Writing off student debt for doctors and nurses also has its appeal – although that would incentivise students to borrow as much as possible in the first place. And if doctors and nurses are to have debt forgiveness, what about physios, and occupational therapists or hospital pharmacists, and so on.
Patient vouchers for private healthcare is an eye-catching proposal – at one time this was a Conservative policy. But it paradoxically incentivises doctors to prolong NHS waits on the basis that the government will then fund care in the private sector, for which the practitioner, moonlighting in the private sector, will then be paid extra by the taxpayer.
Finally, there is the issue of tax relief on private insurance premia. At first glance this seems prudent – why not directly incentivise people to use alternative routes to reduce pressure on the NHS? Unfortunately, there are potential problems here too. Such a scheme provides a subsidy to the private health insurance providers, allowing them to grow their market while maintaining their already substantial profit margins. If any senior person in Reform believes that a healthcare sector dominated by private insurance companies will provide value for money or an equitable approach to dealing with patients, they are mistaken. Having dealt with the insurers for 20 years as a private medical practitioner, I wouldn’t trust any of them.

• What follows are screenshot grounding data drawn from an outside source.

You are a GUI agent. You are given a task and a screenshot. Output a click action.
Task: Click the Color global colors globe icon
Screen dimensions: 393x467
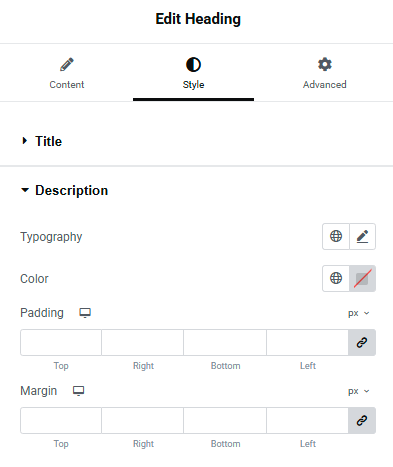coord(336,278)
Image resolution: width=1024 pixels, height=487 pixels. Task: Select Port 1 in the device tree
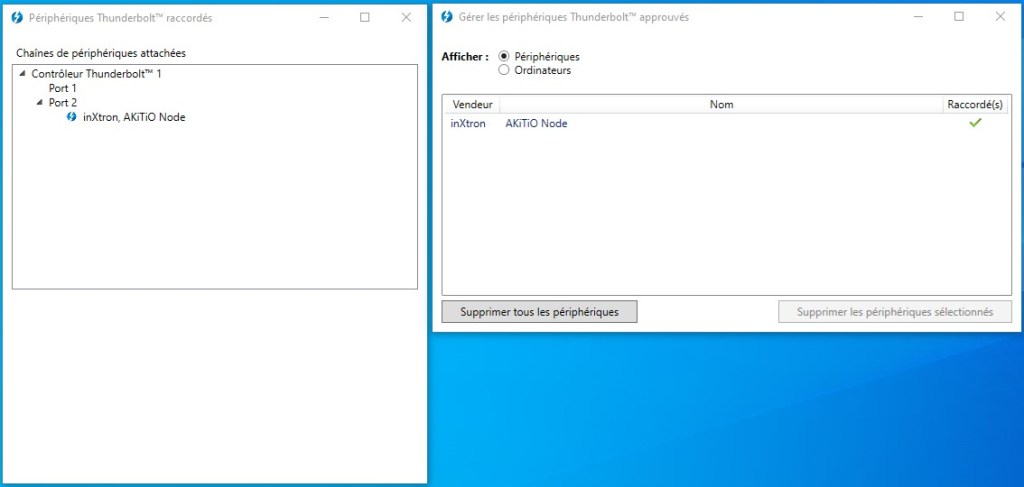62,88
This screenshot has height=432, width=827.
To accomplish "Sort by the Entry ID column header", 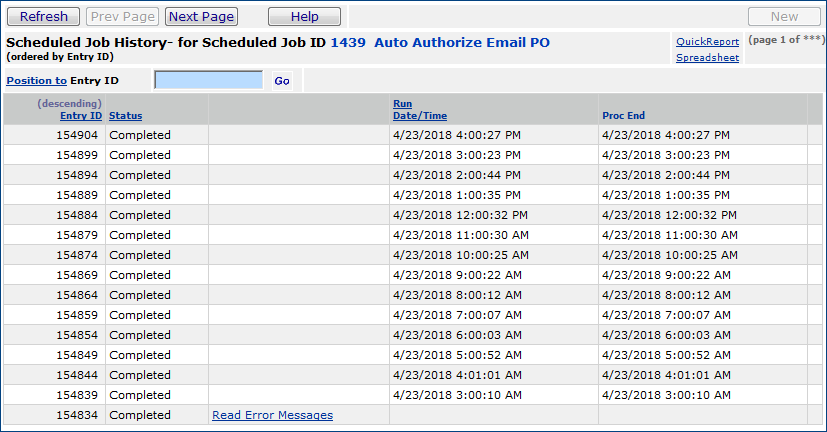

So, in summary I’d give two cheers for Reform. I wouldn’t go as far as Professor Sikora’s ringing endorsement in the Telegraph, but the insurgent party does deserve credit for thinking differently. I would have preferred to see a specific commitment to examining fundamental change of the NHS to a mixed healthcare economy modelled along European or Antipodean social health insurance lines. These models of delivery have a long and consistent track record of outperforming the socialist NHS monolith or the inequitable and inefficient US system. Such a proposal would take decades to implement, require all-party support and be fiercely resisted by NHS unions and management. In short, it is highly unlikely to happen within my lifetime.
Despite the practical difficulty of this truly radical and necessary change, the first step is to get the idea on the national agenda, which might eventually move the ‘Overton window’ of political discussion. That would be real Reform. Feel free to call me sceptical, but we are nowhere near it yet.
The author, the Daily Sceptic’s in-house doctor, is a former NHS consultant, now retired.